### [THE PROBLEM]
Down to the final line, print each entry exactly.

Records excerpted from a collection:
Content starts

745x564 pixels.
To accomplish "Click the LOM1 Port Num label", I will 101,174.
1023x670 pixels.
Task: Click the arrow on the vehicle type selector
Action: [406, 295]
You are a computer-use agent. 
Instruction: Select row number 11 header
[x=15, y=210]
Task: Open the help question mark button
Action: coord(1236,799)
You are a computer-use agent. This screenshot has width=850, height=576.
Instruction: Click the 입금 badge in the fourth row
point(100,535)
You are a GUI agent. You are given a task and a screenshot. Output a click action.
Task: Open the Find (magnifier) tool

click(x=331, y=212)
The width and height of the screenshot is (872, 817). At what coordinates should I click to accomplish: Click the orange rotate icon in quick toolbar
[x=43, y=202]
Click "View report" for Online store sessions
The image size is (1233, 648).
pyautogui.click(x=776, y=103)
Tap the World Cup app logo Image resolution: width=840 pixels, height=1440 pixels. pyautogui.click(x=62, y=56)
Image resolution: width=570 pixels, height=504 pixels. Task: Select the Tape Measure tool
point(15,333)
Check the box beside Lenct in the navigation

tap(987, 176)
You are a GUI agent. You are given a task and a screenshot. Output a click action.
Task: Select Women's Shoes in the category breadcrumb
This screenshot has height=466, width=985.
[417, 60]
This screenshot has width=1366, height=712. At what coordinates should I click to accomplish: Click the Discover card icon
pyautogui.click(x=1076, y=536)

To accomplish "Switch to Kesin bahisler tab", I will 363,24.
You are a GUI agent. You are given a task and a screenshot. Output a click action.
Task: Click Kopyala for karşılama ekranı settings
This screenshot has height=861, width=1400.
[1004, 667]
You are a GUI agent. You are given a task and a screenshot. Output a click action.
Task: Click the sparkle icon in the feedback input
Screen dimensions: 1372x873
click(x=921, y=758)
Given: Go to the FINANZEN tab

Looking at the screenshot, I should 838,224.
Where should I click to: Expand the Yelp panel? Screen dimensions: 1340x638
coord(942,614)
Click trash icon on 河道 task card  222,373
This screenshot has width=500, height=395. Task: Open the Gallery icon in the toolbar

Content ends

### [YOUR SOLUTION]
745x564 pixels.
To accomplish "Click the LOM1 Port Num label", I will 101,174.
1023x670 pixels.
Task: Click the arrow on the vehicle type selector
Action: [406, 295]
You are a computer-use agent. 
Instruction: Select row number 11 header
[x=15, y=210]
Task: Open the help question mark button
Action: coord(1236,799)
You are a computer-use agent. This screenshot has width=850, height=576.
Instruction: Click the 입금 badge in the fourth row
point(100,535)
You are a GUI agent. You are given a task and a screenshot. Output a click action.
Task: Open the Find (magnifier) tool

click(x=331, y=212)
The width and height of the screenshot is (872, 817). At what coordinates should I click to accomplish: Click the orange rotate icon in quick toolbar
[x=43, y=202]
Click "View report" for Online store sessions
The image size is (1233, 648).
pyautogui.click(x=776, y=103)
Tap the World Cup app logo Image resolution: width=840 pixels, height=1440 pixels. pyautogui.click(x=62, y=56)
Image resolution: width=570 pixels, height=504 pixels. Task: Select the Tape Measure tool
point(15,333)
Check the box beside Lenct in the navigation

tap(987, 176)
You are a GUI agent. You are given a task and a screenshot. Output a click action.
Task: Select Women's Shoes in the category breadcrumb
This screenshot has height=466, width=985.
[417, 60]
This screenshot has width=1366, height=712. At what coordinates should I click to accomplish: Click the Discover card icon
pyautogui.click(x=1076, y=536)

To accomplish "Switch to Kesin bahisler tab", I will 363,24.
You are a GUI agent. You are given a task and a screenshot. Output a click action.
Task: Click Kopyala for karşılama ekranı settings
This screenshot has height=861, width=1400.
[1004, 667]
You are a GUI agent. You are given a task and a screenshot. Output a click action.
Task: Click the sparkle icon in the feedback input
Screen dimensions: 1372x873
click(x=921, y=758)
Given: Go to the FINANZEN tab

Looking at the screenshot, I should 838,224.
Where should I click to: Expand the Yelp panel? Screen dimensions: 1340x638
coord(942,614)
Click trash icon on 河道 task card  222,373
This screenshot has width=500, height=395. Task: Open the Gallery icon in the toolbar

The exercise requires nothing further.